## CONSIGNE A
Recopie telles quelles les lignes des enregistrements, de celle qui contient "You are a computer-use" jusqu'à celle qui contient "Action: [14, 5]", ces deux lignes comprises. Ne mets pas les images dans ta réponse.

## DOCUMENT SOURCE

La charte ministérielle de gestion :
Ce document doit préciser, entre autres éléments : les responsabilités et les obligations de
compte-rendu de chaque acteur dans le pilotage des activités et de la performance
(préparation des PAP et RAP et des autres outils de pilotage de la performance), ainsi que
les rapports que ces acteurs entretiennent entre eux ; les règles et les responsabilités de
chaque acteur du ministère dans la gestion des crédits (mouvement de crédits, délégation de
crédits, engagement, ordonnancement) dans le respect des dispositions législatives et
règlementaires nationales ; les dispositions en matière d’exercice du contrôle financier a
priori, y compris, éventuellement, les modulations éventuelles prévues par l’article 63 de la
directive n°01/11-UEAC-190-CM-22 ; les responsabilités au sein du ministère en matière de
préparation et passation des marchés publics, dans le respect des dispositions du code des
marchés publics ; les responsabilités en matière de gestion des ressources humaines. Ce
document doit être mis à jour régulièrement en fonction du bilan de la gestion des exercices
précédents. Il est élaboré au niveau de chaque ministère. Il doit tenir compte des spécificités
du ministère concerné (ex. présence ou non d’établissements publics semi-autonomes sous
tutelle).
La LOLFEB et les mutations qu’elle engendre ont conduit à préciser les nouveaux régimes de
responsabilités et de sanctions pesant sur chacun des intervenants de la chaine de l’exécution
du budget. C’est ainsi qu’on a assisté à une réforme du régime des responsabilités des
ordonnateurs et plus largement des gestionnaires publics.
148
En effet, la loi organique, en son article 40, introduit le système de la fongibilité à travers le
principe de globalisation des crédits. Il se caractérise par une plus grande liberté donnée aux
gestionnaires avec pour conséquence de faire évoluer le rôle des managers publics en même
temps que la mise en place d’un nouveau système de responsabilité comme le notait André
Barilari : « C’est l’essence même de la responsabilité managériale qui est ainsi instaurée. Mais
encore faut-il pour qu’elle soit effective, que des conséquences soient tirées des succès et des
échecs (…) » 287.
Il s’agit d’une responsabilité managériale sur leur gestion et sur leur performance. L’article
16 du décret n°653/PR/MBCPFPRE du 13 avril 2011, relatif au régime de responsabilité des
ordonnateurs et des comptables publics, dispose que : « Les responsables de programmes, les
responsables de budgets opérationnels de programmes et les responsables d’unités
opérationnelles sont contrôlés sur la qualité de leurs actions par rapport aux objectifs des
programmes ». En son article 18, nous notons que : « Lorsque la gestion financière de l’un
des responsables visés à l’article 16 a permis d’atteindre les objectifs fixés dans le cadre d’un
programme, celui-ci peut prétendre à une prime de rendement ou à tout autre avantage prévu
par les textes en vigueur. En revanche, lorsque ces objectifs n’ont pas été atteints, notamment
en raison d’une mauvaise gestion des moyens mis à disposition, la responsabilité managériale
de ce dernier peut être engagé ».

## DONNÉES FOURNIES
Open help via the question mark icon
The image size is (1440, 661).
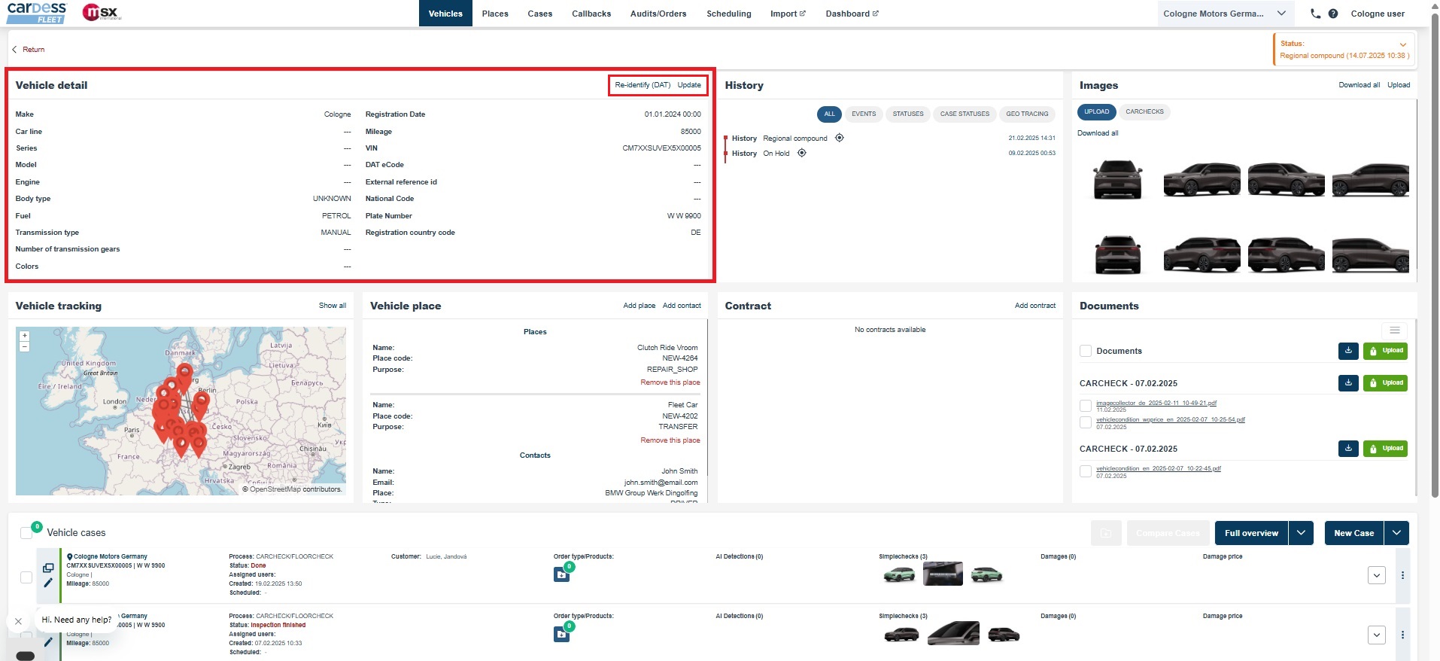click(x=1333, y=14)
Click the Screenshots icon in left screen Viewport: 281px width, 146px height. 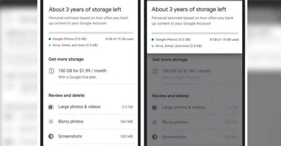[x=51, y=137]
...
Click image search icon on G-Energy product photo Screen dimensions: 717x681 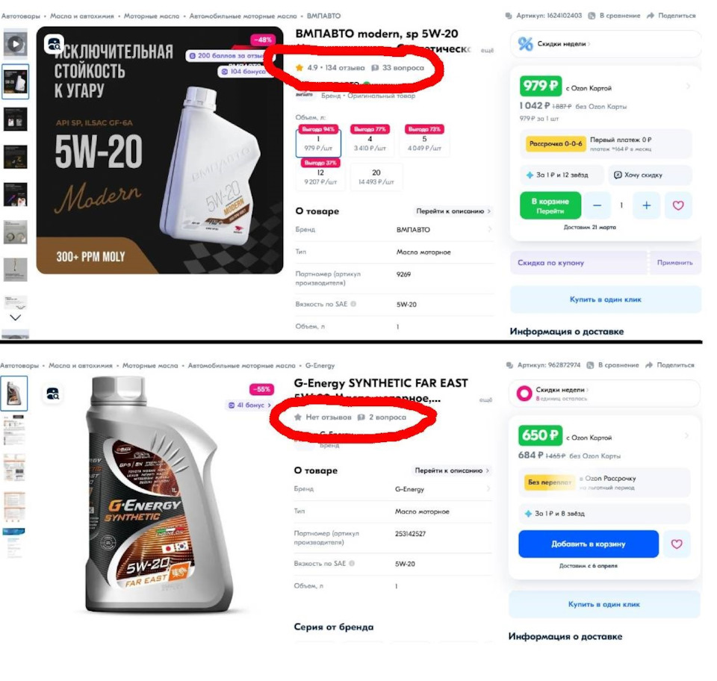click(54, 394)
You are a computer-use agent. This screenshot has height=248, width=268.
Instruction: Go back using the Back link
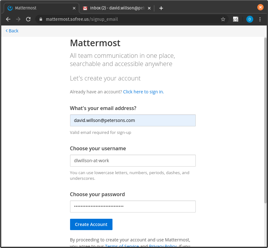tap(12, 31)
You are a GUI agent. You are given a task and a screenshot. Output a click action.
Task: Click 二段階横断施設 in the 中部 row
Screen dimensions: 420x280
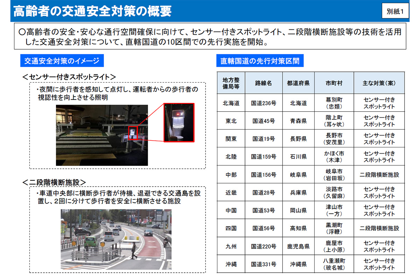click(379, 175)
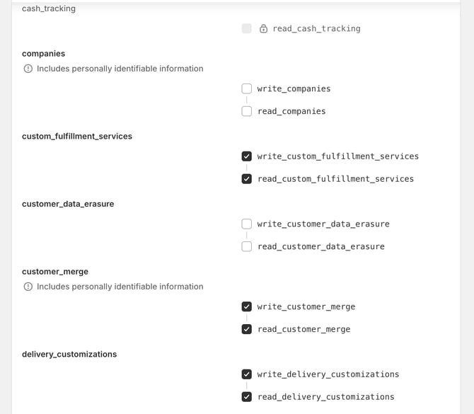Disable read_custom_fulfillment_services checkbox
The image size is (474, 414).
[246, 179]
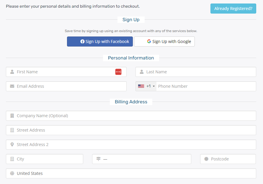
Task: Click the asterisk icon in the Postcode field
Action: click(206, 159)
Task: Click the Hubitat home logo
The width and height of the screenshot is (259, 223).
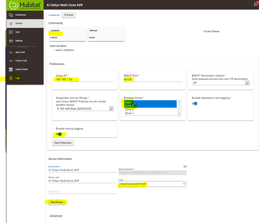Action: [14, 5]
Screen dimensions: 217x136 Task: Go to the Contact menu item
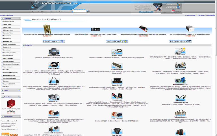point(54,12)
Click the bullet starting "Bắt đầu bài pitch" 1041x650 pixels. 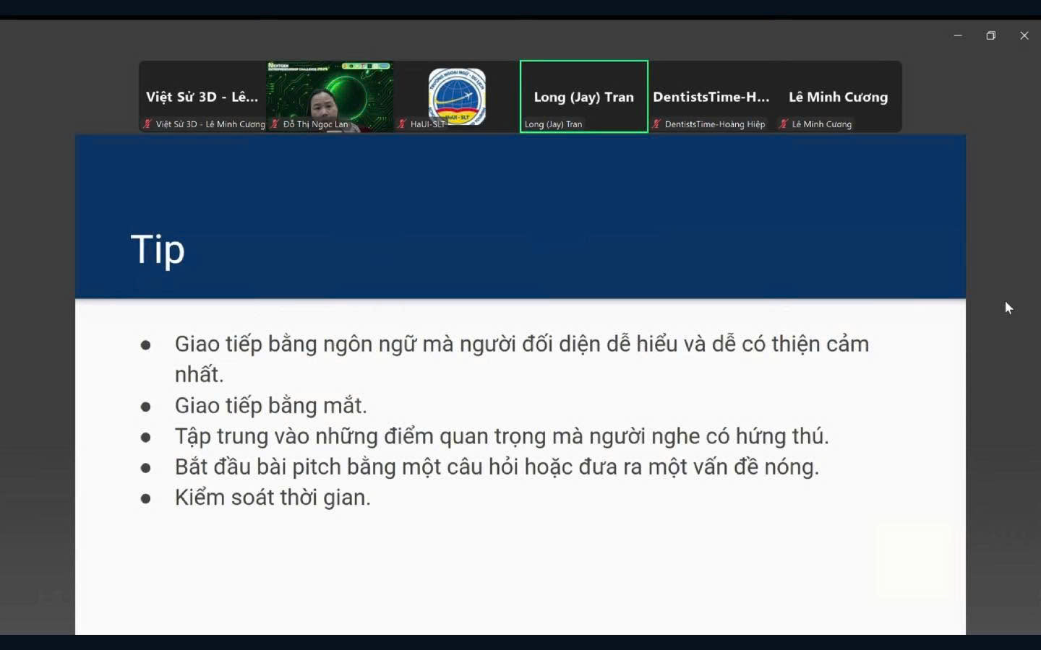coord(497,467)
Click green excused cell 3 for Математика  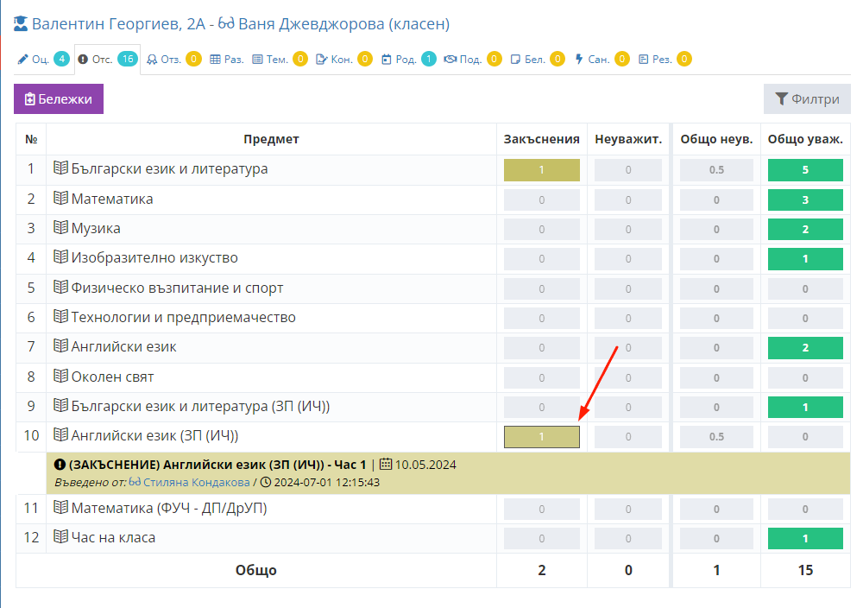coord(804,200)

## CONSIGNE B
D'après le document source, à quel niveau la charte ministérielle de gestion est-elle élaborée ?

## SOLUTION A
You are a computer-use agent. This screenshot has height=248, width=268.
Instruction: Go back using the Back link
tap(12, 31)
You are a GUI agent. You are given a task and a screenshot. Output a click action.
Task: Click 二段階横断施設 in the 中部 row
Screen dimensions: 420x280
click(379, 175)
Disable read_custom_fulfillment_services checkbox
The image size is (474, 414).
[246, 179]
Task: Click the asterisk icon in the Postcode field
Action: click(206, 159)
Task: Click the Hubitat home logo
The width and height of the screenshot is (259, 223).
Action: [14, 5]

## SOLUTION B
Elle est élaborée au niveau de chaque ministère.